SOURCE PASSAGE
User Controls

  1. 1
  2. 2
  3. 3
  4. ...
  5. 161
  6. 162
  7. 163
  8. 164
  9. 165
  10. 166
  11. ...
  12. 638
  13. 639
  14. 640
  15. 641

Posts by gadzooks

  1. gadzooks Dark Matter [keratinize my mild-tasting blossoming]
    Originally posted by WellHung Is Mozilla Firefox a browser?

    Yes.
  2. gadzooks Dark Matter [keratinize my mild-tasting blossoming]
    And a note about the actual artistic/visual representation...

    Full disclosure: I am using already existing online tools to generate the imagery.

    The bulk of the work, though, is in crawling, archiving, and ultimately parsing and collating all the relevant data.

    The next most time-consuming step is cleaning/pre-processing the text data for analysis.

    Running a word frequency analysis on a large chunk of text really only involves a couple lines of code for most high-level languages (Python, JavaScript, etc).

    Generating the visual, while also an interesting topic, is something I just "outsource".

    But, if I had to write my own, I'd probably leverage a pre-existing JavaScript visualization library (like D3).

    And then, it would simply be a matter of importing the cleaned/pre-processed data, and finding the most frequently occurring words, and then adjusting the font size of each word as a function of it's frequency.
  3. gadzooks Dark Matter [keratinize my mild-tasting blossoming]
    Months ago, I got super into doing all kinds of data analysis on NiS thread/post content for practice/self-education, as well as for sheer lulz.

    https://niggasin.space/thread/31288
    https://niggasin.space/thread/31496

    One of those areas attracted heightened interest, especially by a couple of homies in particular, mmQ and Grimace.

    (By the way, Grimace, I realize for you the priority is the Totse dump, and, I am working on that as well, but parsing HTML tables is brutal, and, for ethical reasons, I don't want to simply throw hundreds of threads back onto the Internet directly like WaybackMachine does, so I'm pretty much stuck parsing the files, and Totse had two different HTML formats... Zoklet has only the one. I'm working on it all in tangent, I promise).

RECORDED DATA
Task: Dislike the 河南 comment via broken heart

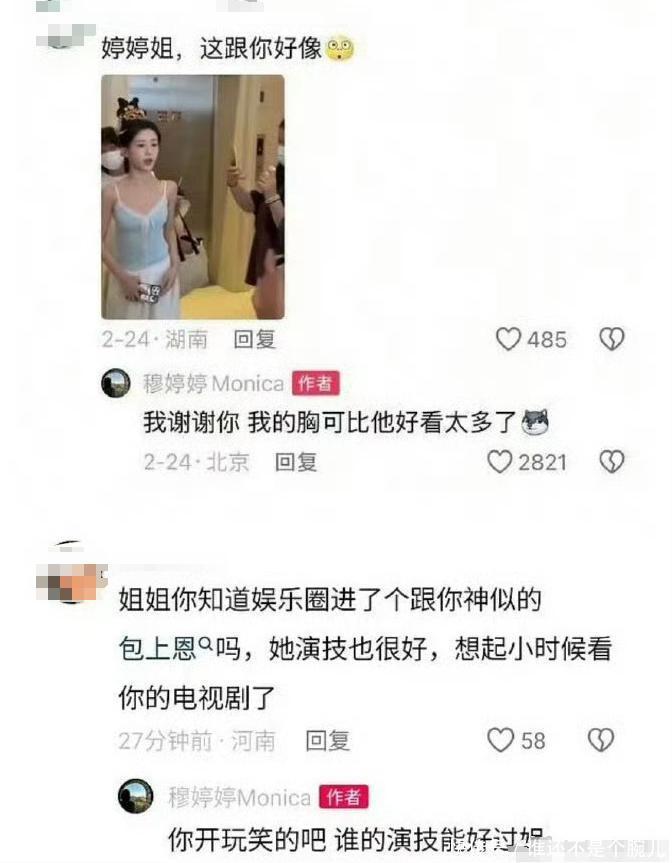Action: [x=601, y=740]
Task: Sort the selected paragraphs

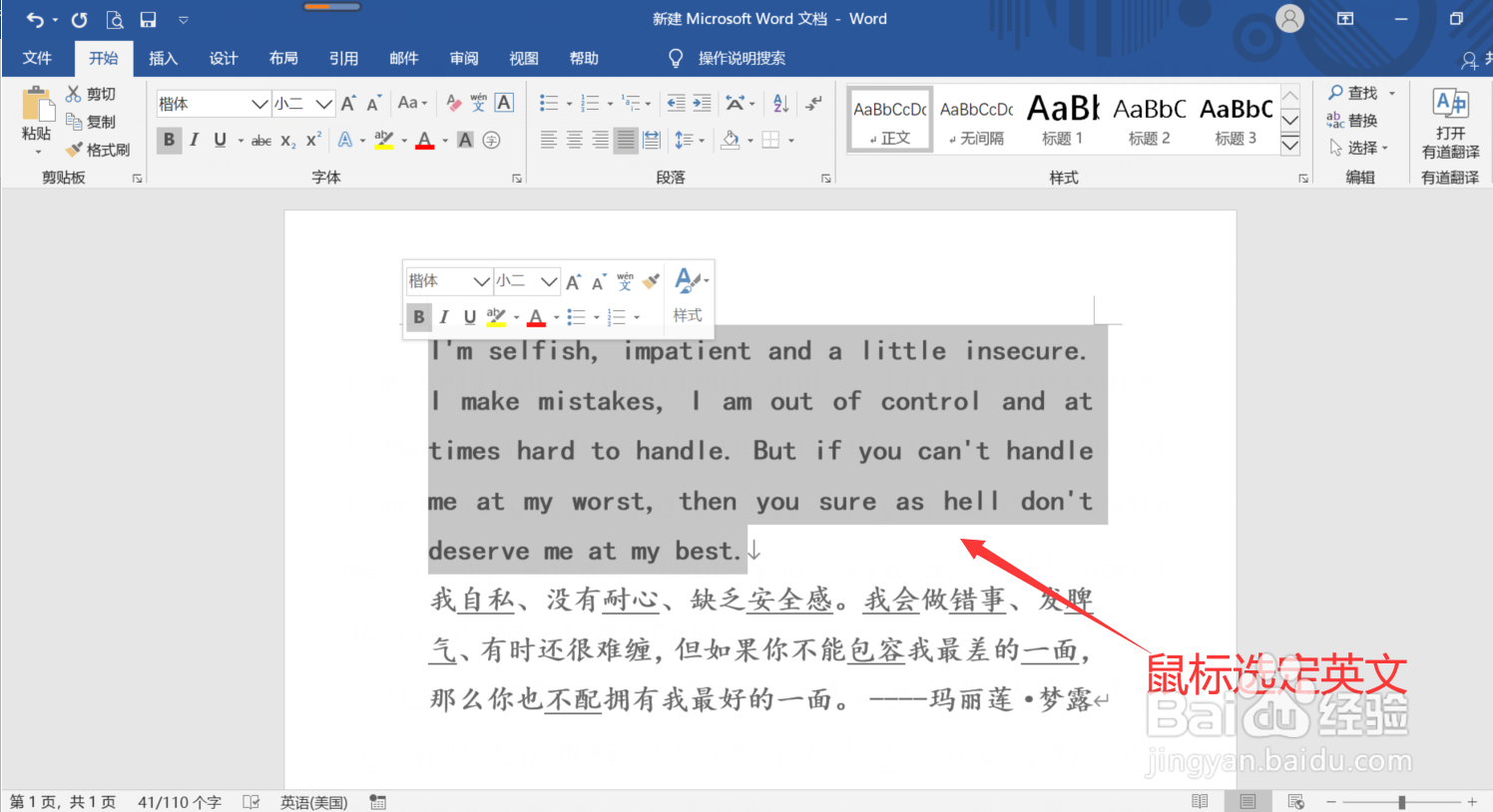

EXERCISE INSTRUCTIONS
Can you extract the part of the forum thread from "And then, it" to "for sheer lulz.", word for word? The data comes from a different source than the forum thread.

THE SOLUTION
And then, it would simply be a matter of importing the cleaned/pre-processed data, and finding the most frequently occurring words, and then adjusting the font size of each word as a function of it's frequency.
  3. gadzooks Dark Matter [keratinize my mild-tasting blossoming]
    Months ago, I got super into doing all kinds of data analysis on NiS thread/post content for practice/self-education, as well as for sheer lulz.